Ne discende che la tendenza alla delegittimazione e, all’estremo, alla demonizzazione degli avversari politici e, nella cultura politica del progressismo post-anni Settanta, altrettanto pronunciata che nelle ideologie totalitarie del Novecento. In questo caso, essa si concretizza innanzitutto nella costruzione di categorie spregiative per indicare le opinioni dei dissidenti, relegandole (e rilegandoli) in uno spazio di esclusione totale da qualsiasi possibilità di discussione civile, in quanto portatori di odio e discriminazione: l’avversario è «razzista», «intollerante», «sessista», e poi «omofobo», «islamofobo», e via di questo passo (…)[6]

Si è arrivati al punto di non poter più dire ciò che si pensa e molti argomenti sono diventati tabù: parlare di immigrazione incontrollata e delle sue conseguenze equivale ad essere etichettato come ‘razzista’, difendere la famiglia tradizionale corrisponde ad essere ‘omofobo’, dichiararsi apertamente cristiano e schierarsi in favore del crocifisso nelle scuole è sinonimo di intolleranza verso le altre religioni. Gli esempi sarebbero infiniti. Ci troviamo davanti a un vero e proprio codice da rispettare: in parole povere, GUAI A QUALIFICARSI PER CIÒ CHE SI È:

D’altronde se è vero che la parola serve per agire, non è detto che denominare risolva un problema concreto. Al contrario, l’azione svolta dalla parola può consistere nel nasconderlo o posticiparne la risoluzione. Per intanto tenetevi il nome nuovo poi quando riusciamo a fare qualcosa che lo rispecchi vi avvertiamo. La posizione relativa di questi gruppi pare in effetti migliorata assai meno di quella linguistica[7].

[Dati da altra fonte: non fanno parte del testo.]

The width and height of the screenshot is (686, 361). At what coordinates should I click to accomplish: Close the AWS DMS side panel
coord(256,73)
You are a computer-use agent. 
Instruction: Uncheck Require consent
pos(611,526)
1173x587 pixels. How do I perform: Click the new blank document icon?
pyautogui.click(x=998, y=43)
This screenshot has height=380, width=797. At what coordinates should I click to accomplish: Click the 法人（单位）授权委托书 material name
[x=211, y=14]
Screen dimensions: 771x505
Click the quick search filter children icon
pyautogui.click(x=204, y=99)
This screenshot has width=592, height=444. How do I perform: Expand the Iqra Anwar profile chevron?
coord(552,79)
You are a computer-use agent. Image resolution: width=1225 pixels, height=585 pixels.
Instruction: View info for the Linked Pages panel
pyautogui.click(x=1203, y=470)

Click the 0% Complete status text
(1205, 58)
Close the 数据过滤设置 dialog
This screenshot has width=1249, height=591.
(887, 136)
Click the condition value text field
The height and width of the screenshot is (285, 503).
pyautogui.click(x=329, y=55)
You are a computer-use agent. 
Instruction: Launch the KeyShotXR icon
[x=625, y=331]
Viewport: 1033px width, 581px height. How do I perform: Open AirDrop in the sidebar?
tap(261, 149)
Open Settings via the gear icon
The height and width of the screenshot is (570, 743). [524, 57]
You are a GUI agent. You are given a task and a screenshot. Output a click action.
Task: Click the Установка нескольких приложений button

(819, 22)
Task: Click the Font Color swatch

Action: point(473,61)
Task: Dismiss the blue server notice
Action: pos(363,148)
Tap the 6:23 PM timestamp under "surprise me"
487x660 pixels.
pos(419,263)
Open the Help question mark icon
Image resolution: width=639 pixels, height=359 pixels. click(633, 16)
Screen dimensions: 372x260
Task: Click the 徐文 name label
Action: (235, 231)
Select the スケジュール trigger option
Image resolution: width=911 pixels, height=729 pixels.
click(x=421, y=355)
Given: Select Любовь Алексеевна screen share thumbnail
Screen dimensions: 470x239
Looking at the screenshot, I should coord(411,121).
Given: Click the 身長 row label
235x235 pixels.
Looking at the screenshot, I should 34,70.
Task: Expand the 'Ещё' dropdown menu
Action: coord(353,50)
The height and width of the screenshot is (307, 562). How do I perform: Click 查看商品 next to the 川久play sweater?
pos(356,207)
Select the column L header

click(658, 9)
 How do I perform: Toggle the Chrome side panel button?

In conclusione, siamo tutti d’accordo sul fatto che le fasce più deboli della società e le minoranze vadano tutelate da discriminazioni e attacchi gratuiti; ciò che non possiamo accettare è la creazione di una serie di artifici linguistici per modellare a proprio piacimento la società. Se da un lato eufemismi e metafore producono dei cambiamenti esclusivamente a livello linguistico senza apportare miglioramenti a quello sociale, dall’altro l’ergersi come gli ‘anti’ della situazione porta a fare esattamente il loro gioco e crea terreno fertile per accuse e strumentalizzazioni di ogni tipo. La lingua al suo interno contiene numerosi linguaggi che, pur essendo particolarmente diretti, vanno comunque rispettati. Con buona pace di accademici e progressisti.


[1] http://www.treccani.it/enciclopedia/politicamente-corretto_%28La-grammatica-italiana%29/.

[2] Cfr. D’Angelo G., Il linguaggio della crisi finanziaria spagnola: analisi retorico – semantica, Università degli studi di Macerata, Macerata, 2017, p.85.

[3] https://www.ilpost.it/2016/11/03/politically-correct-trump/.

[4] https://www.tempi.it/politicamente-corretto-ideologia-libro-capozzi-recensione-osservatore-romano/.

[5] AA.VV., Storia in rete, gennaio 2019, n.159, Zona Franca Edizione s.r.l., Roma, p.10.

[6] Capozzi E., Politicamente corretto. Storia di una ideologia, in ‘Storia in rete’, gennaio 2019, Zona Franca Edizione s.r.l., n.159, p. 18-19.